Extrait source →
================

Aménagements possibles du temps partiel au niveau de la branche

La loi rend obligatoire l’ouverture d’une négociation sur les modalités d’organisation du temps partiel dans les branches où au moins un tiers des effectifs occupe un emploi à temps partiel (art. L. 2241-13 c. trav., nouveau).

Si ce seuil est atteint lors de la publication de la loi, la négociation doit être engagée dans les trois mois, soit au plus tard le 13 septembre 2013.

Cette négociation devra au moins porter sur :

- la durée minimale d’activité hebdomadaire ou mensuelle ;

- le nombre et la durée des périodes d’interruption d’activité (au cours d’une même journée) ;

- le délai de prévenance préalable à la modification des horaires de travail ;

- la rémunération des heures complémentaires.

Il convient donc de s’interroger sur l’importance du travail à temps partiel dans la branche pour apprécier l’existence de cette obligation de négociation. Néanmoins, en dépit de l’incertitude sur la réalité de l’obligation à ouvrir cette négociation dans le sport, plusieurs raisons rendent opportune l’ouverture d’une telle négociation :

- permettre de calculer une durée équivalente, sur le mois ou l’année, à la durée minimale de 24 heures hebdomadaires (art. L. 3123-14-1 nouveau) ;

- permettre de fixer une durée minimale hebdomadaire de travail inférieure à 24 heures (en apportant des garanties quant à la mise en œuvre d’horaires réguliers ou permettant au salarié de cumuler plusieurs activités, afin d’atteindre une durée globale d’activité correspondant à un temps plein ou au moins égale à 24 heures par semaine : art. L. 3123- 14-2 nouveau) ;

- permettre de fixer un taux de majoration des heures complémentaires accomplies jusqu’au tiers de la durée contractuelle inférieur à 25 % (mais au moins égal à 10 % : art. L. 3123-19 modifié) ;

- permettre, par un avenant au contrat de travail, d’augmenter temporairement la durée du travail prévue par le contrat de travail ;

- permettre à l’employeur dont le salarié à temps partiel demande le passage à temps complet, de proposer à ce dernier un emploi à temps complet ne ressortissant pas à sa catégorie professionnelle ou un emploi à temps complet non équivalent (art. L. 3123-8 c. trav.).

 


L'IMPACT DE LA LOI SUR LES INSTITUTIONS REPRESENTATIVES DU PERSONNEL

 

 

 

La loi du 14 juin 2013 a souhaité laisser plus de temps aux employeurs qui franchissent les seuils d’effectifs déclenchant l’organisation des élections des institutions représentatives du personnel.

Les articles L. 2314-2 pour l’élection des délégués du personnel et L. 2324-3 pour l’élection du Comité d’entreprise tels que modifiés par la loi de sécurisation de l’emploi prévoient désormais que « lorsque l'organisation de l'élection est consécutive au franchissement du seuil mentionné à l'article [L. 2312-2 pour les DP et L. 2322-2 pour le CE], le premier tour doit se tenir dans les quatre-vingt-dix jours suivant le jour de l'affichage », contre quarante-cinq seulement auparavant.

Pour rappel, selon l’article L. 2312-2 du Code du travail, le seuil de déclenchement des élections des DP est fixé à 11 salariés et l’article L. 2324-3 celui des élections du CE est fixé à 50.

================

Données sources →

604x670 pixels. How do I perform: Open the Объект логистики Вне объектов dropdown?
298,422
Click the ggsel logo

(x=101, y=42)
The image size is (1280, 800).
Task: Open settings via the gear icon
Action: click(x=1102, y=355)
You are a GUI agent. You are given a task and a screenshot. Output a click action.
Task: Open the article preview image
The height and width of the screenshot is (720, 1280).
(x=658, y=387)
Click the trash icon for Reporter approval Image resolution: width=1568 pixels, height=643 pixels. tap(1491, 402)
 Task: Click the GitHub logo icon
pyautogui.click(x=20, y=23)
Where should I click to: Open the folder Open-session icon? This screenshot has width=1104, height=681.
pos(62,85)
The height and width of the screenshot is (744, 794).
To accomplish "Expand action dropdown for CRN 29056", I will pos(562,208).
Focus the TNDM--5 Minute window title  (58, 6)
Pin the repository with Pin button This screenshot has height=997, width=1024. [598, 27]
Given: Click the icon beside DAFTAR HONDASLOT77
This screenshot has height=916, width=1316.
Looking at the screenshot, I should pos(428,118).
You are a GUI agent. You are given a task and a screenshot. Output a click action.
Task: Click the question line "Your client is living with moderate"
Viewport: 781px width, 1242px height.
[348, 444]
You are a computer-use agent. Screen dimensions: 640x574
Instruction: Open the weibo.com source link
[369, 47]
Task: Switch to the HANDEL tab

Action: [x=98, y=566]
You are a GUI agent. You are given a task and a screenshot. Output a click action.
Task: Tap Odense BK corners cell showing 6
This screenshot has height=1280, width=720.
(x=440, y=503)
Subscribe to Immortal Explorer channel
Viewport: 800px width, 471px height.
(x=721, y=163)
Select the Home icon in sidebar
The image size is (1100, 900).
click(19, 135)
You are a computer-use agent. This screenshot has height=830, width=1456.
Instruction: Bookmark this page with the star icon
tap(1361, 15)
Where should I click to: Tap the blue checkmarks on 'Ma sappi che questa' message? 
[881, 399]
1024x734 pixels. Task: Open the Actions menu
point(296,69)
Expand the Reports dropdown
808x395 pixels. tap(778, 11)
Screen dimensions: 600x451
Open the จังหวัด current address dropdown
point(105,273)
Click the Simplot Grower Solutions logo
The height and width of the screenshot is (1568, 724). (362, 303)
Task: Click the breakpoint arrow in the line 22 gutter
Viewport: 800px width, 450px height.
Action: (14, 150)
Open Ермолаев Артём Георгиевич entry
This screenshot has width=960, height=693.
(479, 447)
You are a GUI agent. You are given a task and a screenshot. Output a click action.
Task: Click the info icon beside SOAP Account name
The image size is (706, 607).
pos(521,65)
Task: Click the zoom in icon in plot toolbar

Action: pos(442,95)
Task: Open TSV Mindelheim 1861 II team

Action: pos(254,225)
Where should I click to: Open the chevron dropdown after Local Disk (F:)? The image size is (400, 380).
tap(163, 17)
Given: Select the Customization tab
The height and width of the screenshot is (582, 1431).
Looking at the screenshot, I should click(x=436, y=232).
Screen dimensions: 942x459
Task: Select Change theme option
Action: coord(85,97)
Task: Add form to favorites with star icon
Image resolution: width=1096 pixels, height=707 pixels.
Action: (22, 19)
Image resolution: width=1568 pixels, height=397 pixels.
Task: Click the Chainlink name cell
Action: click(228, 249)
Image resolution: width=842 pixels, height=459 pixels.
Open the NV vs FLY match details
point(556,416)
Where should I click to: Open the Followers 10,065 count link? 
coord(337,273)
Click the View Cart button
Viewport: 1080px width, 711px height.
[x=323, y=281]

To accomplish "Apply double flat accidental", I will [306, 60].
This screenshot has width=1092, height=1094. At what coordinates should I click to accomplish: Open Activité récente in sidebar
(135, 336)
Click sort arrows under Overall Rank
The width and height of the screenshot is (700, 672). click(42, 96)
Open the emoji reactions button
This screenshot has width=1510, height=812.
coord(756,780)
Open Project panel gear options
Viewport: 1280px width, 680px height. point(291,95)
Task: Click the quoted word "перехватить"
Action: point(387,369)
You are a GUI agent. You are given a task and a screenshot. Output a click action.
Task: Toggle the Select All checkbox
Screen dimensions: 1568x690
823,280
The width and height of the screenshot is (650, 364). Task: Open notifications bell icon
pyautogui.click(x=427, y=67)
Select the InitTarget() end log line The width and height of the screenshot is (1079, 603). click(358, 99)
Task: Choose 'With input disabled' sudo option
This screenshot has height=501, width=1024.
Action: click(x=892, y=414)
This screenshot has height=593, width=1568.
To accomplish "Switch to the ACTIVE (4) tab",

================

Consigne → Recopiez, s'il vous plaît, le passage du texte sur la loi du 14 juin 2013 allant de « L'IMPACT DE LA » jusqu'à « quarante-cinq seulement auparavant. » inclus, en remplaçant « quatre-vingt-dix jours » par « soixante jours ».

Corrigé →
L'IMPACT DE LA LOI SUR LES INSTITUTIONS REPRESENTATIVES DU PERSONNEL

 

 

 

La loi du 14 juin 2013 a souhaité laisser plus de temps aux employeurs qui franchissent les seuils d’effectifs déclenchant l’organisation des élections des institutions représentatives du personnel.

Les articles L. 2314-2 pour l’élection des délégués du personnel et L. 2324-3 pour l’élection du Comité d’entreprise tels que modifiés par la loi de sécurisation de l’emploi prévoient désormais que « lorsque l'organisation de l'élection est consécutive au franchissement du seuil mentionné à l'article [L. 2312-2 pour les DP et L. 2322-2 pour le CE], le premier tour doit se tenir dans les soixante jours suivant le jour de l'affichage », contre quarante-cinq seulement auparavant.